(Saved entries)
┌──

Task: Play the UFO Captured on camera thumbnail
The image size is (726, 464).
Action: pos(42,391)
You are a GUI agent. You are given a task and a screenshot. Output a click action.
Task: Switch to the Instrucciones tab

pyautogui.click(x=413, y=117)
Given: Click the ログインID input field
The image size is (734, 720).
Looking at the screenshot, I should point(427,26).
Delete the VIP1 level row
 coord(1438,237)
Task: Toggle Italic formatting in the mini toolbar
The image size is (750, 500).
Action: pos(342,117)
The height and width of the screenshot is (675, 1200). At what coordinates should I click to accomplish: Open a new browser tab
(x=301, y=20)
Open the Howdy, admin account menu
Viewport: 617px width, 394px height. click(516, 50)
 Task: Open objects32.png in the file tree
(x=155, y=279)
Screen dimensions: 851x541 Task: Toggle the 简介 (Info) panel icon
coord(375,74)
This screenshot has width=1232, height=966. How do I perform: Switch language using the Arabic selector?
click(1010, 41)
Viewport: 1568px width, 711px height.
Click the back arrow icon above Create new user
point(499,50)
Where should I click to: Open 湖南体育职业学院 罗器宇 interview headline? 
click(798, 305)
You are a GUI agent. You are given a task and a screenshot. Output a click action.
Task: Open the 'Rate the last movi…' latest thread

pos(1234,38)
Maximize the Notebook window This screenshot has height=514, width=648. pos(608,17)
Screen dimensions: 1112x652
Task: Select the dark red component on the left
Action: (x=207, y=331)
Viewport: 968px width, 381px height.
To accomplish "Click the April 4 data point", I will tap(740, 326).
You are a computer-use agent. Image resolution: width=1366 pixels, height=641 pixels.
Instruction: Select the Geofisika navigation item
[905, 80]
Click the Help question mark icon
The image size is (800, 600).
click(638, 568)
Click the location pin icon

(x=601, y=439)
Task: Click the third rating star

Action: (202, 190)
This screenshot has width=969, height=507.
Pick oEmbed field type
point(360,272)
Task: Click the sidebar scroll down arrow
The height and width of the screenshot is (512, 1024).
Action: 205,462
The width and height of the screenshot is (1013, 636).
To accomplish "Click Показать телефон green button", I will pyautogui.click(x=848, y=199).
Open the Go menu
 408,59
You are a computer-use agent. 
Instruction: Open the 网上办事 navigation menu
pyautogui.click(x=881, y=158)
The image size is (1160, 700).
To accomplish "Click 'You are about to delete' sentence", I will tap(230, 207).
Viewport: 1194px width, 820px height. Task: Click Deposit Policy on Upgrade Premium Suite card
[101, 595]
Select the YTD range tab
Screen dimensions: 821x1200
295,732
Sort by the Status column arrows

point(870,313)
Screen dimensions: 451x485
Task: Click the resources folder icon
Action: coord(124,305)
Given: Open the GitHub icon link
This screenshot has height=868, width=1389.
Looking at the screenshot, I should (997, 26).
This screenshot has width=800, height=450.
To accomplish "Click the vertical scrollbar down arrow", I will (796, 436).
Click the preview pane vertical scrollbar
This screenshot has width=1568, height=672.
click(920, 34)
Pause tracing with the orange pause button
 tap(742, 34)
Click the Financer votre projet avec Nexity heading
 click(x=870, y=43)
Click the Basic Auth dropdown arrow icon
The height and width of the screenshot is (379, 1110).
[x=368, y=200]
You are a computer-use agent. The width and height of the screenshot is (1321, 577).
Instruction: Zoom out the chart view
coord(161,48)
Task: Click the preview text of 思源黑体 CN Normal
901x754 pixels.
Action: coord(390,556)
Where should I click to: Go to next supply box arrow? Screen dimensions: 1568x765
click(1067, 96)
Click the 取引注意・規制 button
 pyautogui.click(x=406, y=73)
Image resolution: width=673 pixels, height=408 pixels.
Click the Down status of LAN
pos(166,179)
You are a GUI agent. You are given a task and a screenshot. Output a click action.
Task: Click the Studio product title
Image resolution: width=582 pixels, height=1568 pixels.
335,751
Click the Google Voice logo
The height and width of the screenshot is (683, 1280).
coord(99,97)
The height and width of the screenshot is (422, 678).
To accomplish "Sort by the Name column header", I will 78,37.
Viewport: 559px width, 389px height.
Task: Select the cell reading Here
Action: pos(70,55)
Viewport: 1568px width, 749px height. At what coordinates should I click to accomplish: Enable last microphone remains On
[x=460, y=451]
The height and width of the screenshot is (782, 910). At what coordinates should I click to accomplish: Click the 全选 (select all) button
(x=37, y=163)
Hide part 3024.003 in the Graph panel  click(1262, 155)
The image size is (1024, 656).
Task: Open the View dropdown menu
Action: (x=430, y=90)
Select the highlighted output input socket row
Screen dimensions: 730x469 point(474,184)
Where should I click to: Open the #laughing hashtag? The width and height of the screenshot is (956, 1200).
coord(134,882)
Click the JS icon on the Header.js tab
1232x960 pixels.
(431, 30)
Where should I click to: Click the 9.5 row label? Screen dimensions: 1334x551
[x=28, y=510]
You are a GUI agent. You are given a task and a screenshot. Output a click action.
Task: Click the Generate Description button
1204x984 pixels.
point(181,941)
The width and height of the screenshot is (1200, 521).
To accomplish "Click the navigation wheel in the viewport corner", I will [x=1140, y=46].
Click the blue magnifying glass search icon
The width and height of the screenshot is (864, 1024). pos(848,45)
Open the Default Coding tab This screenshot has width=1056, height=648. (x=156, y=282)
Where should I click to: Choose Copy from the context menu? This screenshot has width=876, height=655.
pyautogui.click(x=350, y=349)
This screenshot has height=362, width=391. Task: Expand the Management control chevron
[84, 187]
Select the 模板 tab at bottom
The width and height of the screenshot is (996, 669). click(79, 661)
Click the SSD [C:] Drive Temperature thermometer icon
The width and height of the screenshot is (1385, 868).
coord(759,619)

└──

Problem to solve:
Produce a verbatim copy of the lines from the one holding "The width and height of the screenshot is (1200, 521)." to the final line of the data, and nothing more.

Result of this task:
The width and height of the screenshot is (1200, 521).
To accomplish "Click the navigation wheel in the viewport corner", I will [x=1140, y=46].
Click the blue magnifying glass search icon
The width and height of the screenshot is (864, 1024). pos(848,45)
Open the Default Coding tab This screenshot has width=1056, height=648. (x=156, y=282)
Where should I click to: Choose Copy from the context menu? This screenshot has width=876, height=655.
pyautogui.click(x=350, y=349)
This screenshot has height=362, width=391. Task: Expand the Management control chevron
[84, 187]
Select the 模板 tab at bottom
The width and height of the screenshot is (996, 669). click(79, 661)
Click the SSD [C:] Drive Temperature thermometer icon
The width and height of the screenshot is (1385, 868).
coord(759,619)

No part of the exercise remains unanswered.